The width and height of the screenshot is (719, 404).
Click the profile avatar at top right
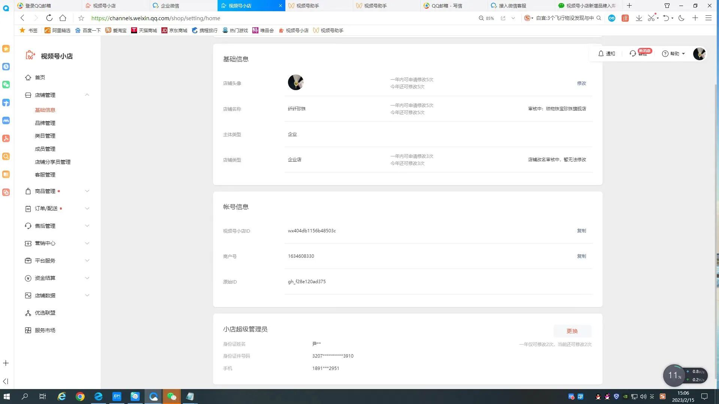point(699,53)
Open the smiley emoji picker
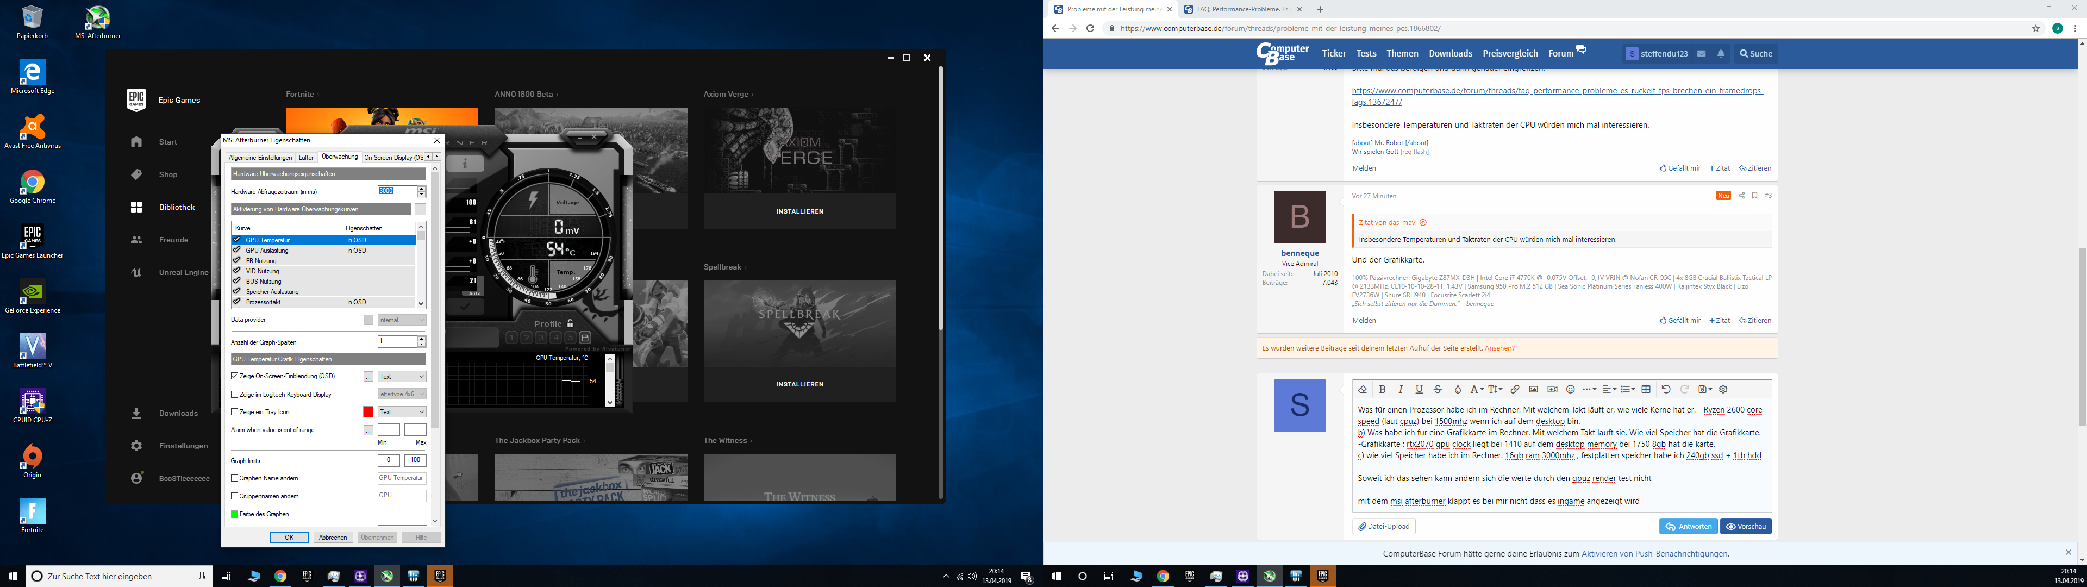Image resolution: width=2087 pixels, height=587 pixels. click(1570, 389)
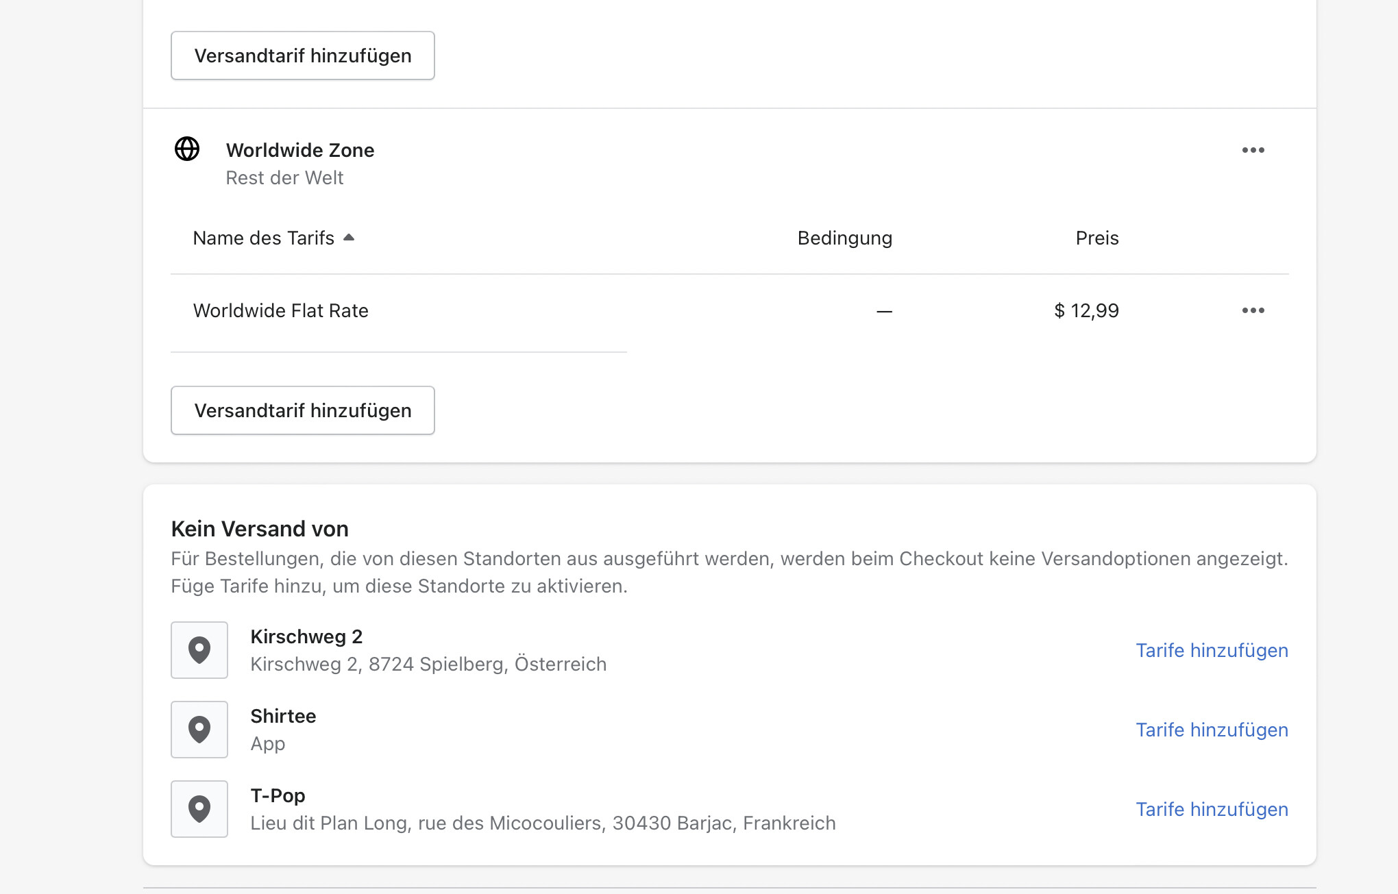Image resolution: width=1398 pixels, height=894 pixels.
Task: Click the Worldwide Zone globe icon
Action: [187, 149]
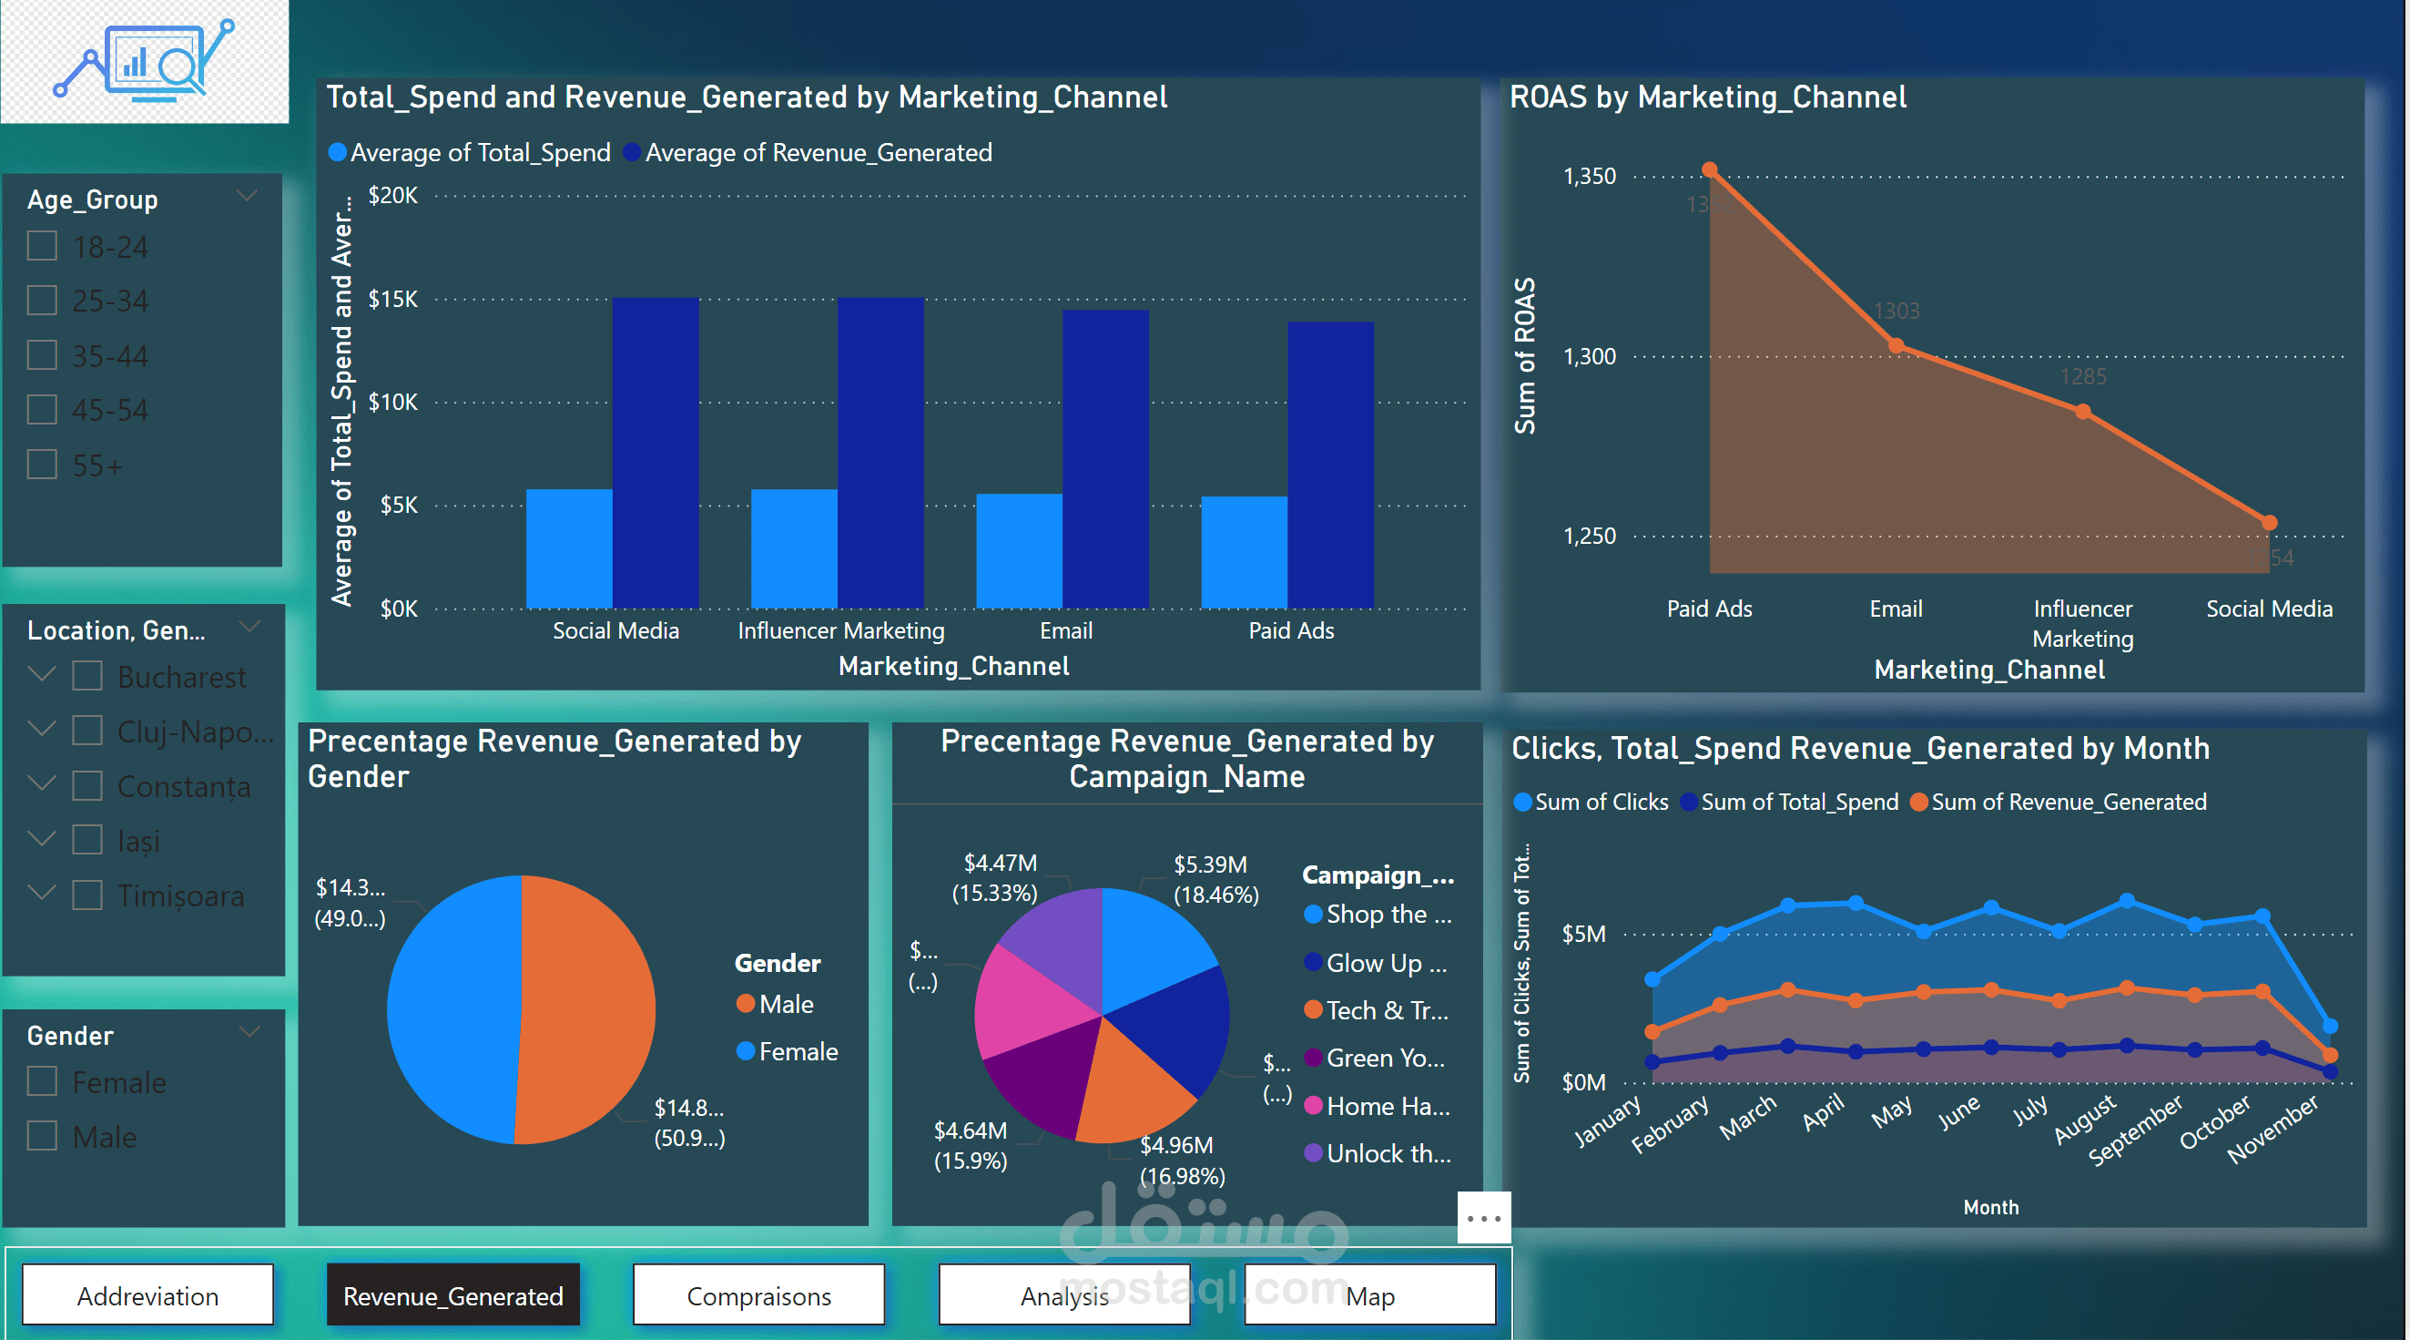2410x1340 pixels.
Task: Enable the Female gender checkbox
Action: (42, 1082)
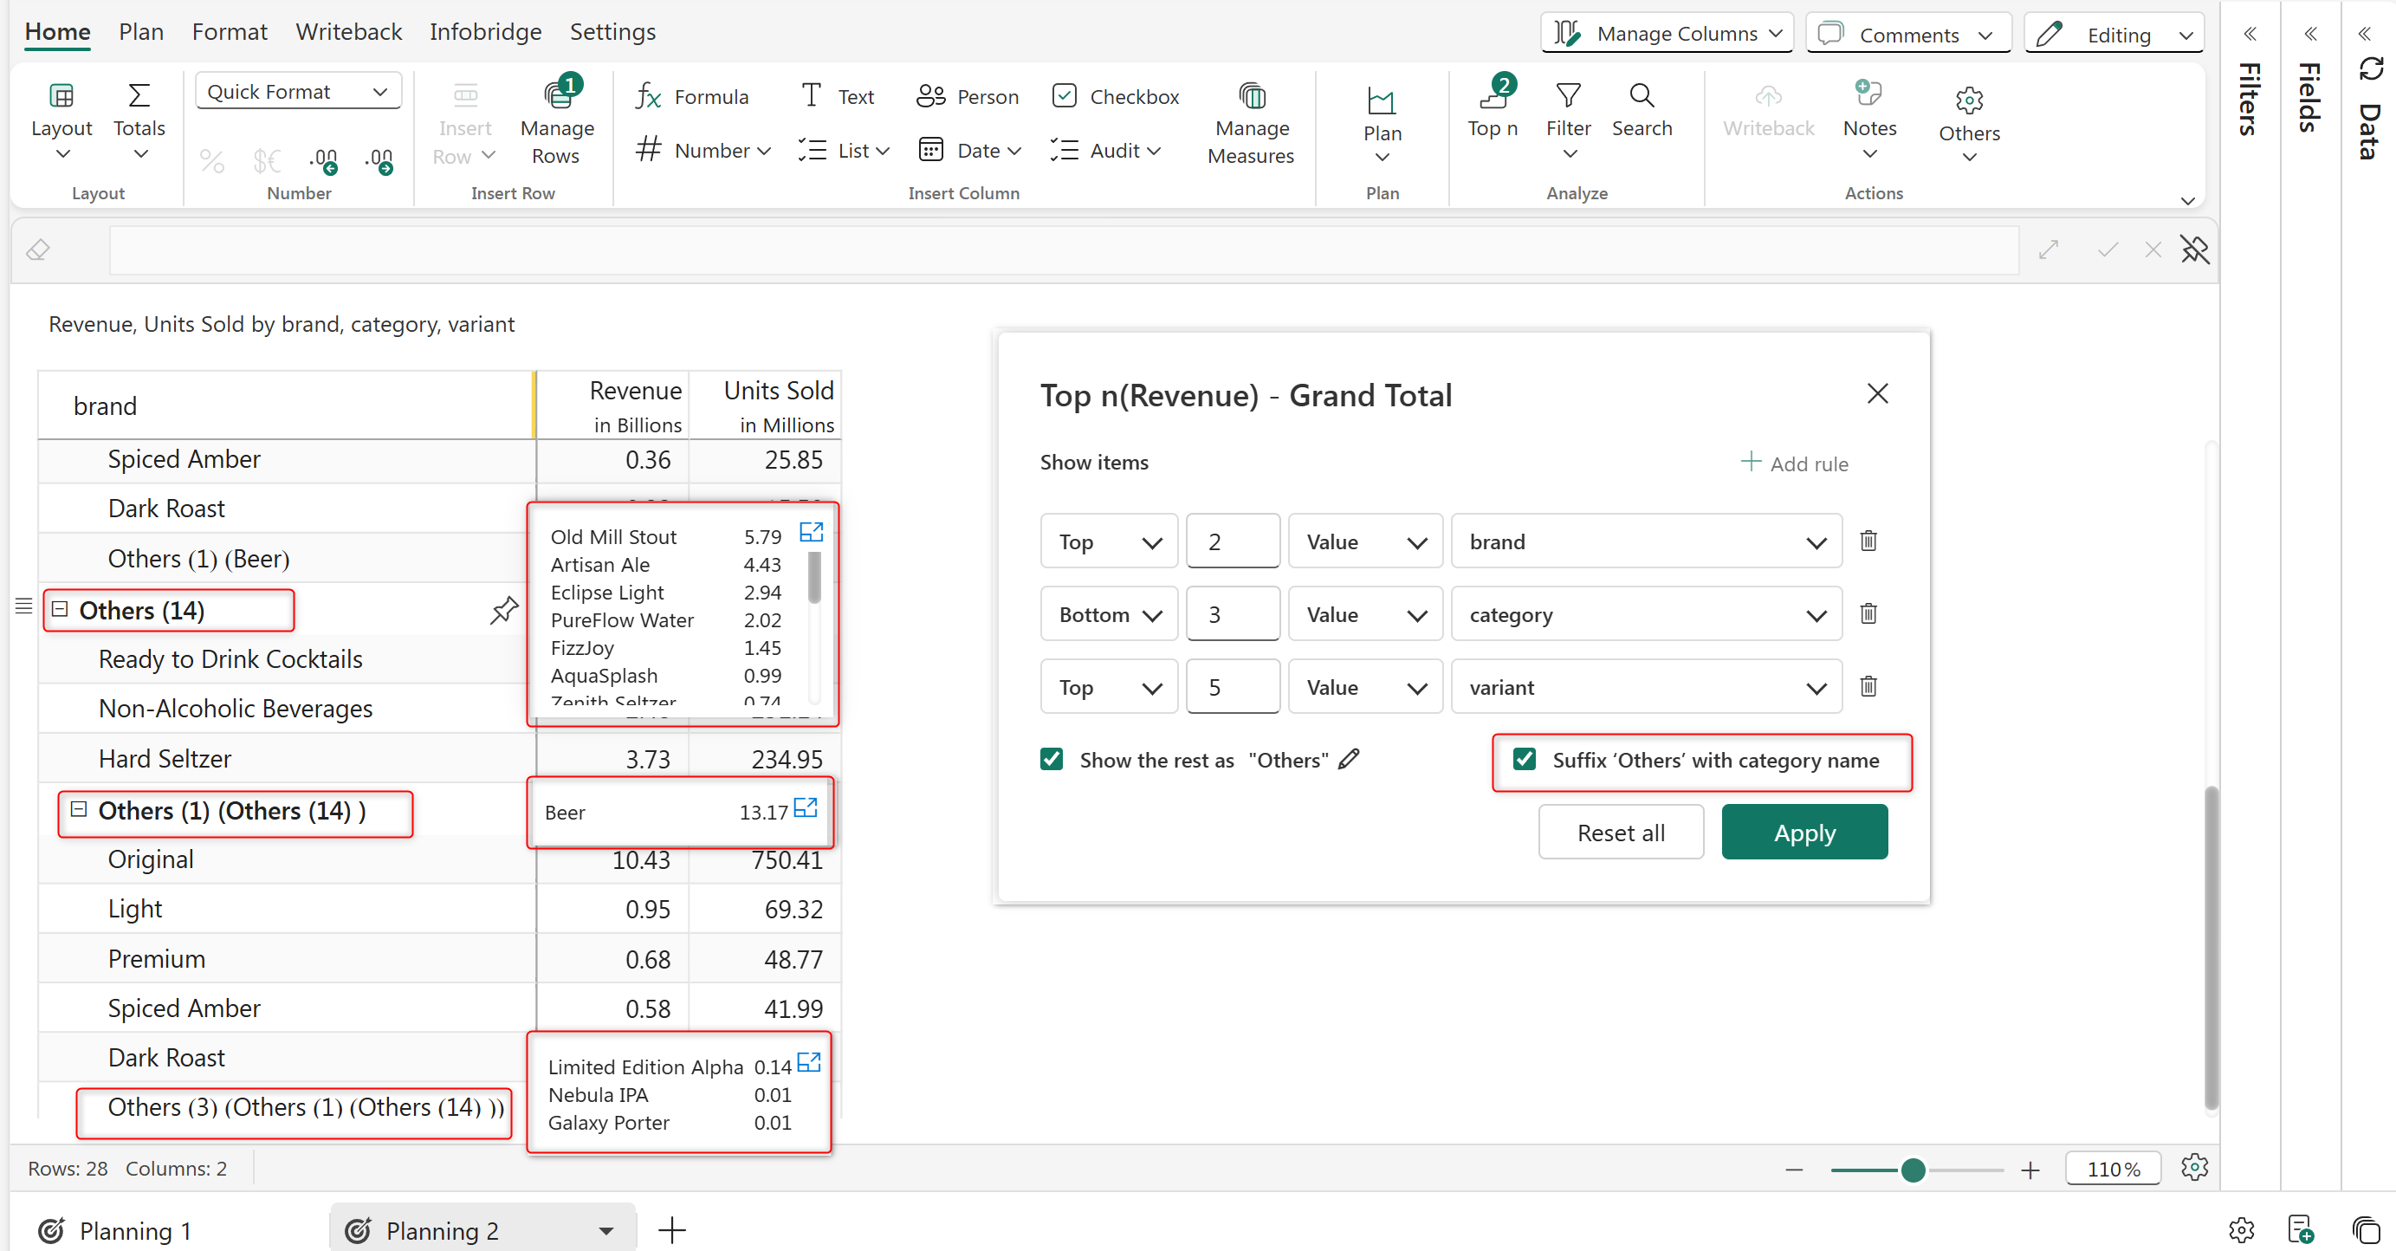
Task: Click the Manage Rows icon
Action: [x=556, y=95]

▸ What this task involves: Please retype the listing in full, exactly as given, and skip every image.

▸ Response box:
The width and height of the screenshot is (719, 404).
Click the profile avatar at top right
point(699,53)
Open the smiley emoji picker
Image resolution: width=2087 pixels, height=587 pixels. click(1570, 389)
Image resolution: width=1398 pixels, height=894 pixels.
Task: Click the Worldwide Zone globe icon
Action: [187, 149]
2410x1340 pixels.
Task: Enable the Female gender checkbox
Action: (42, 1082)
Task: Click the Manage Rows icon
Action: [x=556, y=95]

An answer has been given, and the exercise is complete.